Título original: The Andalucian Friend
Autor: Alexander Söderberg
Nº de páginas: 488
Editora: Porto Editora
Sinopse
«Sophie Brinkmann é uma viúva que leva uma vida tranquila nos subúrbios de Estocolmo até conhecer Hector Guzman, um homem sofisticado e elegante. Ela não faz ideia de que sob o charme daquele homem se esconde algo sinistro. Hector é o cabecilha de uma organização criminosa. Ele está habituado a obter tudo o que quer, e o que ele agora quer é aniquilar os seus rivais.
Antes de se aperceber do verdadeiro mundo em que Hector se move, Sophie vê-se enredada numa implacável teia. Com a casa sob vigilância e a família em risco, em quem poderá ela confiar, quando a própria polícia é tão perigosa quanto os criminosos?
Neste primeiro volume da trilogia Brinkmann, Alexander Söderberg presenteia-nos com um magnífico romance sobre o mundo sórdido do tráfico de armas e droga, dando-nos ao mesmo tempo um retrato magistral da fragilidade humana.»
Opinião
O início de O Amigo Andaluz é promissor. Um número elevado de personagens e uma estrutura da narrativa complexa seriam duas premissas fortes para desenvolver um excelente romance, neste caso um brilhante policial nórdico. Contudo, essas são premissas que acabam por não se concretizar completamente. Tendo grandes expectativas inicialmente, é uma pena assistir a um desenrolar da história que não é tão apelativo como primeiramente se esperava.
De notar que a grande vitória deste livro é a própria temática - o mundo da droga, do tráfico e do crime - invariavelmente associada ao género policial. Söderberg mostra quão fundo pode ir a rede criminosa, infiltrando-se nos locais e nos estratos onde menos se espera. Existe claramente uma vontade de mostrar como se delineiam os planos estratégicos, quem deve ser atingido e de que maneira se pode usar algo, ou alguém, para atingir certos fins. Nisto, a narrativa ganha interesse, convidando o leitor a descobrir página após página uma sociedade em que estatuto e crime andam de mãos dadas, numa teia vertiginosa de corrupção e hipocrisia em que a recorrência à morte é apenas mais uma arma.

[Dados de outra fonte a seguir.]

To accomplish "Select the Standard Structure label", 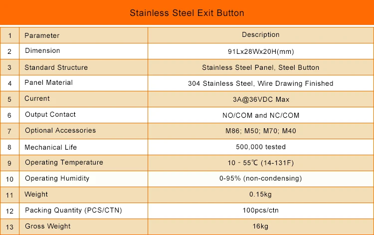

A leitura avança, pois, tendo em conta este pano de fundo controverso e problemático, que se adensa gradualmente. Na verdade, é esse o motivo pelo qual o ritmo não se perde consideravelmente. Partindo de uma estrutura de narrativa muito ambiciosa, quase cinematográfica, com frequente alternância de personagens e de cenários, a adicionar ao facto de existir um grande número de personagens, torna-se bastante complexa a compreensão dos múltiplos aspectos da história. Assim, quanto mais rápida for a leitura, melhor a percepção do leitor, apesar da concepção escolhida pelo autor não permitir, numa primeira fase, uma leitura espontânea, ávida como seria ideal. Não obstante, a cerca de metade do livro nasce esse fulgor essencial, enraizando um ritmo célere.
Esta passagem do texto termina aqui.